> _Teks yang Diberikan_
TANJUNGPINANG (HAKA) – Temuan atas perjalanan dinas fiktif, atau Surat Perintah Perjalanan Dinas (SPPD) di Sekretariat DPRD Provinsi Kepri, berimbas kepada salah satu travel yang ada di Tanjungpinang.
Pasalnya, hingga saat ini, salah satu travel yang ada di Tanjungpinang mengaku masih diutangin oleh Sekretariat DPRD Provinsi Kepri.
“Saya kurang tau sangat. Tapi memang mereka (DPRD Kepri, red), masih ada utang di tahun 2021 dan sampai saat ini belum dibayar,” sebut salah satu karyawan yang bekerja di Travel yang kerap jadi langganan pegawai DPRD Kepri.
Ia pun tidak mengetahui persis, berapa nilai utang Sekretariat DPRD Kepri, ke tempat kerjanya. “Kalau itu saya kurang tahu, ke bagian keuangan saja. Tapi kayaknya sudah ada dicicil, tapi belum lunas. Memang seharusnya sudah dibayar tapi tak tau permasalahannya di mana,” ucapnya.
Sebelumnya, dari data penelusuran hariankepri.com, nilai temuan di Sekretariat DPRD Kepri yang masuk dalam Laporan Hasil Pemeriksaan (LHP), dari Badan Pemeriksa Keuangan (BPK) sebesar Rp 667 juta.
Angka ini terbagi atas tiga kelompok temuan. Pertama, sekitar Rp 10 juta di Bagian Keuangan DPRD Kepri. Kedua, di Bagian Risalah dan Persidangan Setwan DPRD Kepri.
Di bagian ini terbagi dalam dua kelompok juga. Di Sub Bagian AKD sebesar Rp 40 juta, dan sisanya sekitar Rp 617 juta di sub bagian lainnya.
“Itu yang terlacak oleh BPK. Yang Rp 1,5 miliar yang dicairkan pada TU Triwulan IV, dan sampai sekarang masih terutang ke beberapa pihak, tidak diperiksa BPK?,” ujar salah satu sumber hariankepri.com, nada bertanya.
Ia merincikan, dana SPPD Rp 1,5 miliar itu, dipegang oleh salah satu PPTK di Bagian Risalah dan Persidangan Setwan DPRD Kepri. Tapi, itu hanya kamuflase. Sebab, aliran dana hanya di dua orang saja.
“Bendahara saat itu inisial F, dan Pak Sekwan,” ucapnya gamblang.
Diceritakannya, waktu itu seluruh AKD, baik itu komisi, pansus, maupun bamus melakukan perjalanan dinas, secara bergantian.

> _Data yang Disediakan_

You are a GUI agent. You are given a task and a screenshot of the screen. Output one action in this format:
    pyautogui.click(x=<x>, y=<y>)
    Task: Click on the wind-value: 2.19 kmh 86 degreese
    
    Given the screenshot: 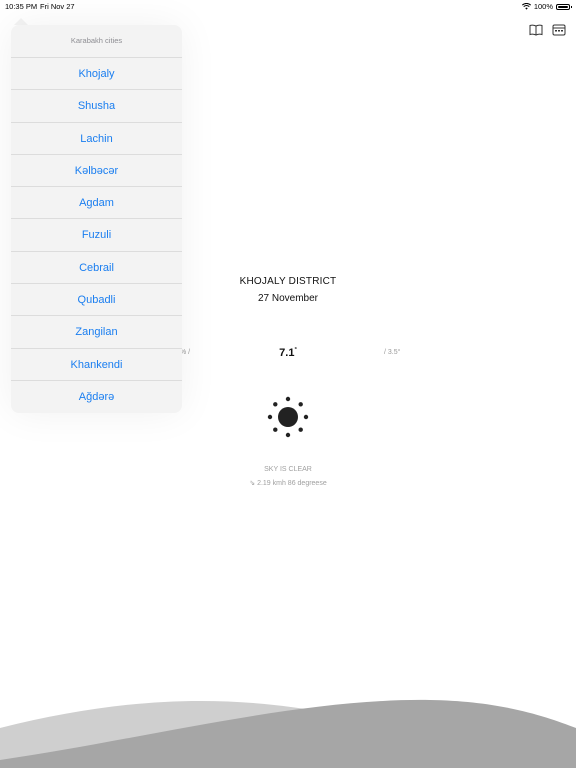 What is the action you would take?
    pyautogui.click(x=292, y=484)
    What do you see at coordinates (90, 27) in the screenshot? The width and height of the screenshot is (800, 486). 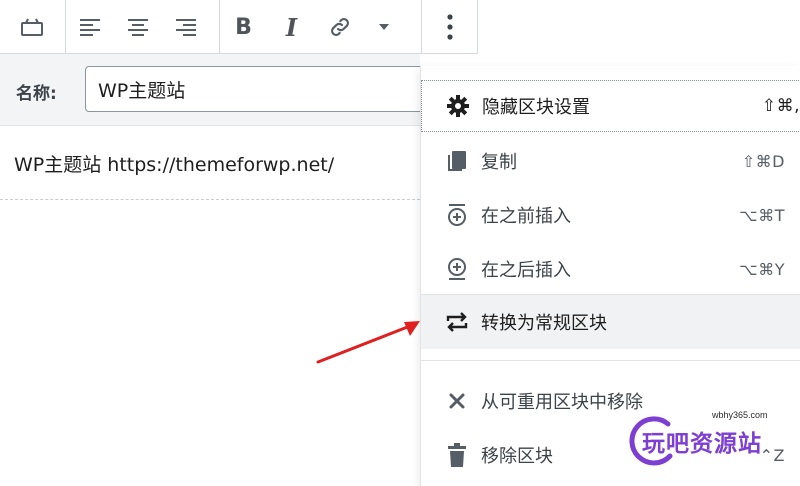 I see `align-left-icon` at bounding box center [90, 27].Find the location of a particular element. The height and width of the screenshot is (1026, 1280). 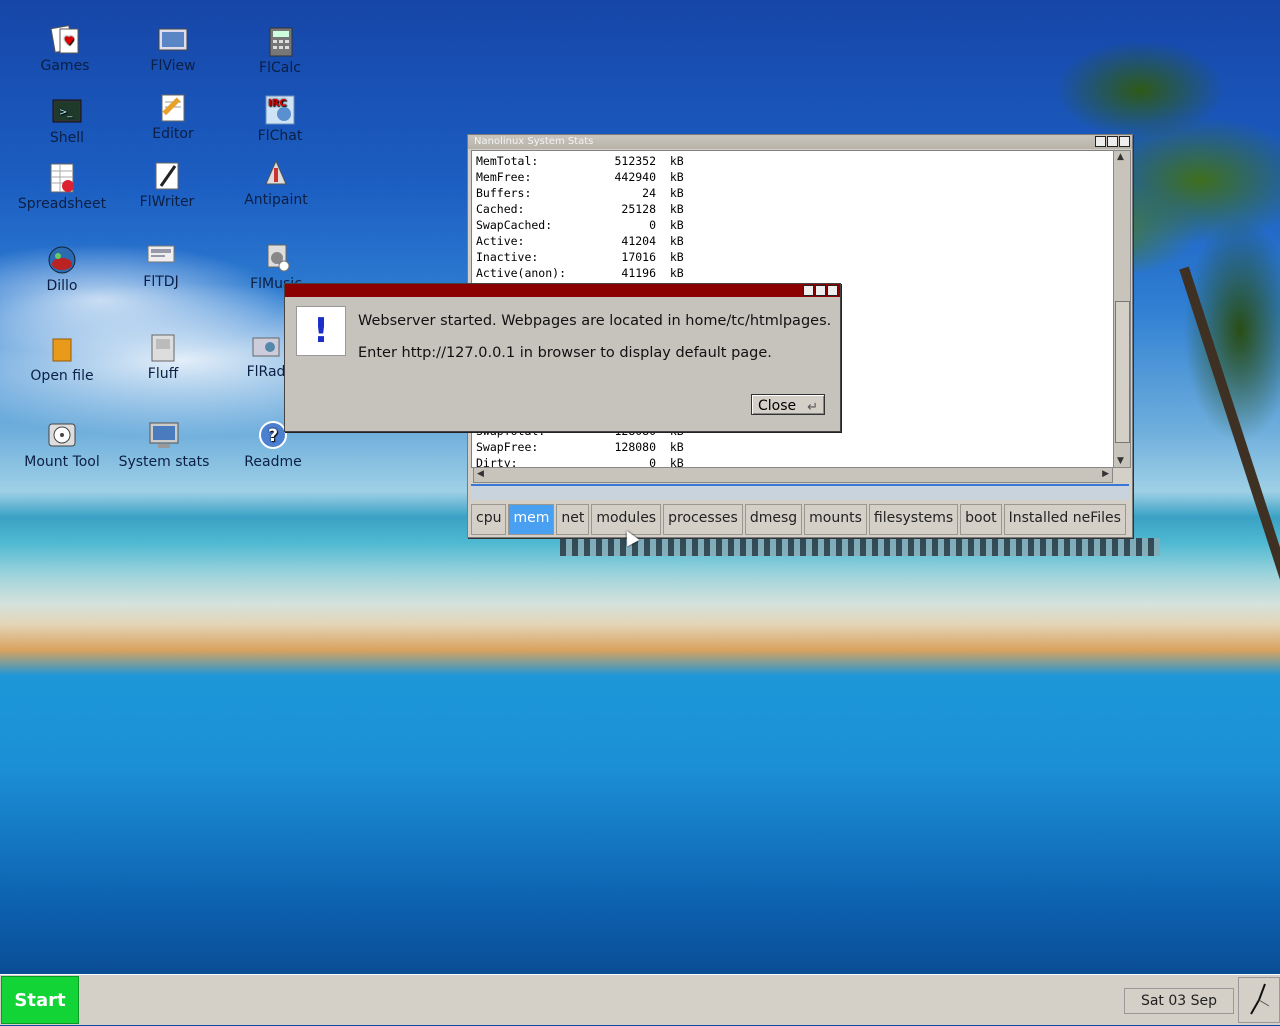

editor-icon is located at coordinates (173, 108).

> _Daftar Tugas_
• A. Tuliskan setiap nilai uang dalam rupiah yang muncul dalam berita tentang SPPD fiktif di DPRD Kepri, masing-masing satu kali.
• B. Lanjutkan berita tentang SPPD fiktif di DPRD Kepri mulai dari kalimat terakhirnya.

> _Jawaban Berurutan_
• A.
- Rp 667 juta
- sekitar Rp 10 juta
- Rp 40 juta
- sekitar Rp 617 juta
- Rp 1,5 miliar

• B.
Nah, waktu itu tiba-tiba anggaran Rp 1,5 miliar yang sedianya dipakai untuk membayar hotel, travel, uang harian anggota dewan maupun staf, diinfokan oleh bendahara, bahwa uangnya sudah habis.
“Itulah awal mula petaka, sehingga sampai saat ini, Juni 2022, masih ada sekitar Rp 700 juta yang tidak diketahui keberadaannya. Anggota-anggota dewan itu sudah pada nagih ke Sekwan, tapi tak ada kejelasan juga,” paparnya.
Lebih lanjut dijelaskannya, bahwa SPPD sebesar Rp 1,5 miliar itu, dinihilkan oleh bendahara kala itu, tepat di 31 Desember 2021. Padahal, uangnya belum diserahkan ke yang berhak.
“Contoh fakta. Utang travel masih sekitar Rp 400 juta. Rp 300 juta untuk honor harian staf, termasuk anggota dewan yang masuk dalam bamus kunjungan ke Jawa Barat. Itu juga belum dibayar sampai sekarang,” ungkapnya.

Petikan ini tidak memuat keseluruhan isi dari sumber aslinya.